Tissue-type plasminogen activator transgenic rats for evaluating inhibitors of the activated form of thrombin-activatable fibrinolysis inhibitor.

作者信息

Ito Yusuke, Noguchi Kengo, Morishima Yoshiyuki, Yamaguchi Kyoji

机构信息

Rare Disease & LCM Laboratories.

Pharmacovigilance Department.

出版信息

Blood Coagul Fibrinolysis. 2018 Apr;29(3):314-321. doi: 10.1097/MBC.0000000000000723.

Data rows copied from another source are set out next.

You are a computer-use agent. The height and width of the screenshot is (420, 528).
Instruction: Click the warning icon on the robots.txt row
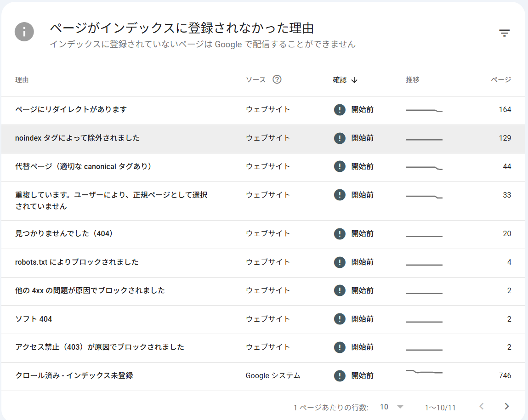click(340, 262)
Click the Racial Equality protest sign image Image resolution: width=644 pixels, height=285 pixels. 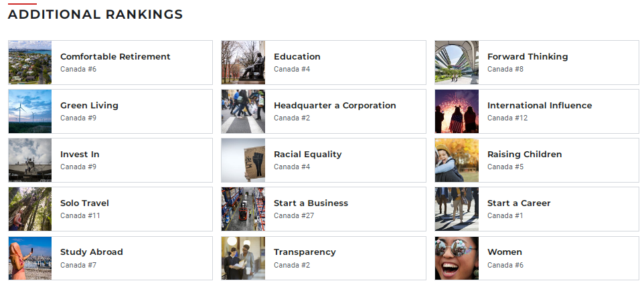tap(243, 160)
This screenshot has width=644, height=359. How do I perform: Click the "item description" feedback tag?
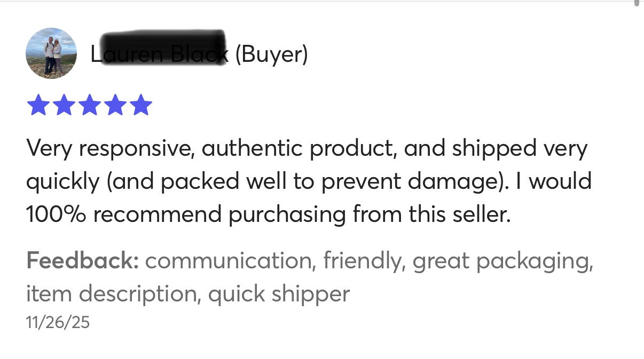tap(112, 293)
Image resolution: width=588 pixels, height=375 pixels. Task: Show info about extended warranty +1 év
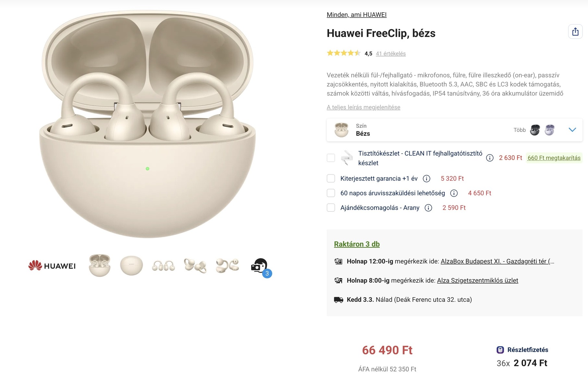click(x=427, y=179)
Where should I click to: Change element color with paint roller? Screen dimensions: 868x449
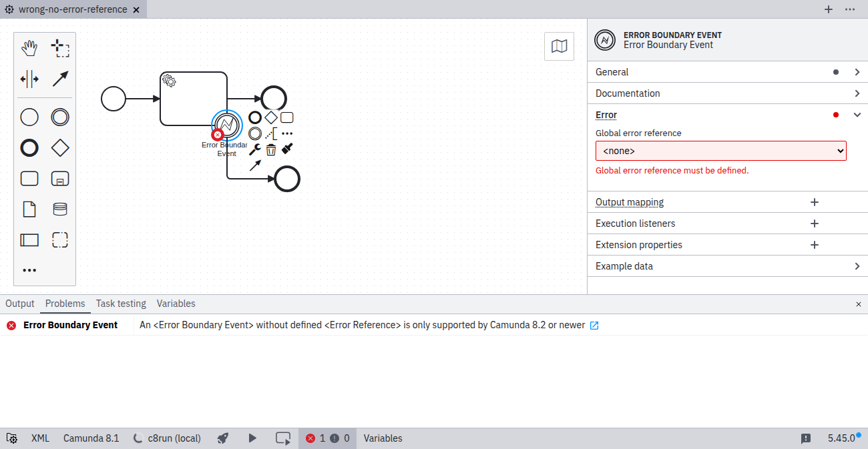pyautogui.click(x=287, y=149)
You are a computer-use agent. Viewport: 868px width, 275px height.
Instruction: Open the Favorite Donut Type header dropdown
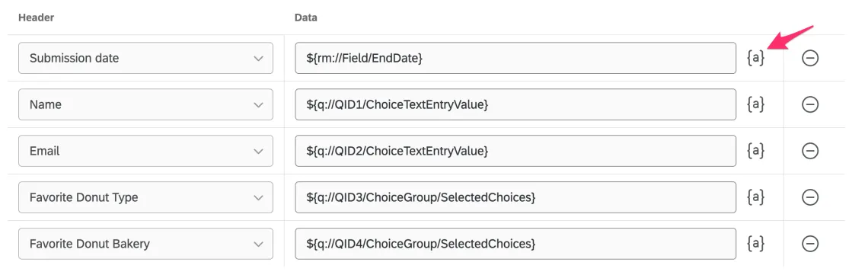pos(145,197)
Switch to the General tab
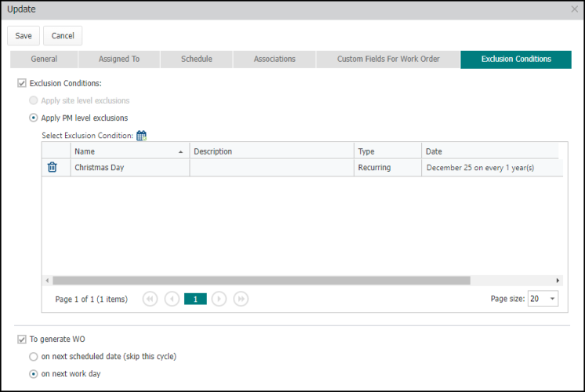Viewport: 585px width, 392px height. [44, 60]
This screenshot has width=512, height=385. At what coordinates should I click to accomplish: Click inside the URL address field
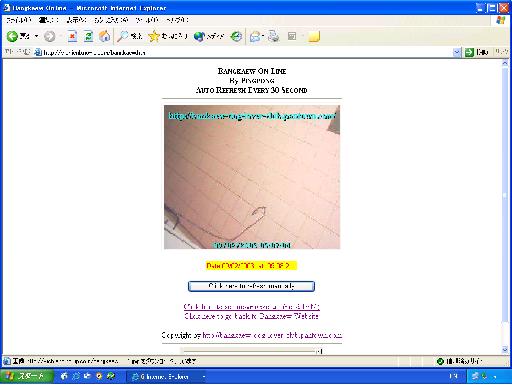point(247,52)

DOI:10.1097/MBC.0000000000000723
PMID:29538006
原文链接:https://pmc.ncbi.nlm.nih.gov/articles/PMC5943070/
Abstract

: No rodent models are currently available for evaluating inhibitors of the activated form of thrombin-activatable fibrinolysis inhibitor (TAFIa) without exogenous supplementation of tissue-type plasminogen activator (tPA). Characterization of tPA transgenic rats as a tool for the nonclinical evaluation of TAFIa inhibitors is the objective of the current study. tPA transgenic rats were subjected to rat models of tissue-factor-induced thromboembolism, FeCl3-induced deep vein thrombosis (DVT) and arterial thrombosis, and tail bleeding. Potato tuber carboxypeptidase inhibitor (PCI), a selective TAFIa inhibitor, was used as an experimental compound at doses of 0.1, 1, or 10 mg/kg, and its antithrombotic effects and bleeding prolongation effect were compared with nontransgenic rats. Intravenous PCI showed significant and dose-related increase in plasma D-dimer levels in the tissue-factor-induced thromboembolism model. Intravenous PCI also significantly and dose-dependently reduced thrombus weights in the two thrombosis models only in the tPA transgenic rats. These results suggest that sensitive in-vivo evaluation of TAFIa inhibitors can be achieved using tPA transgenic rats without exogenous supplementation of recombinant tPA. On the other hand, no statistically significant prolongation of bleeding times by PCI was observed in either strain, whereas increased bleeding times were observed with 10 mg/kg of intravenous recombinant tPA, suggesting that the low bleeding risk of TAFIa inhibitors is further confirmed in the tPA transgenic rats whose basal tPA levels are elevated. tPA transgenic rats may be beneficial for the pharmacological and toxicological evaluation of TAFIa inhibitors and further confirm that TAFIa is a promising target for various thrombotic disorders.

摘要

目前尚无啮齿动物模型可用于在不额外补充组织型纤溶酶原激活剂(tPA)的情况下评估凝血酶激活的纤维蛋白溶解抑制剂(TAFIa)的活化形式的抑制剂。将tPA转基因大鼠表征为TAFIa抑制剂非临床评估的工具是本研究的目的。tPA转基因大鼠被用于组织因子诱导的血栓栓塞、FeCl3诱导的深静脉血栓形成(DVT)和动脉血栓形成以及尾部出血的大鼠模型。马铃薯块茎羧肽酶抑制剂(PCI),一种选择性TAFIa抑制剂,以0.1、1或10mg/kg的剂量用作实验化合物,并将其抗血栓作用和出血延长作用与非转基因大鼠进行比较。在组织因子诱导的血栓栓塞模型中,静脉注射PCI显示血浆D-二聚体水平显著且呈剂量相关增加。静脉注射PCI也仅在tPA转基因大鼠的两种血栓形成模型中显著且剂量依赖性地降低了血栓重量。这些结果表明,使用tPA转基因大鼠无需额外补充重组tPA即可实现对TAFIa抑制剂的灵敏体内评估。另一方面,在两种品系中均未观察到PCI对出血时间有统计学意义的延长,而静脉注射10mg/kg重组tPA则观察到出血时间延长,这表明在基础tPA水平升高的tPA转基因大鼠中进一步证实了TAFIa抑制剂的低出血风险。tPA转基因大鼠可能有助于TAFIa抑制剂的药理和毒理学评估,并进一步证实TAFIa是各种血栓性疾病的一个有前景的靶点。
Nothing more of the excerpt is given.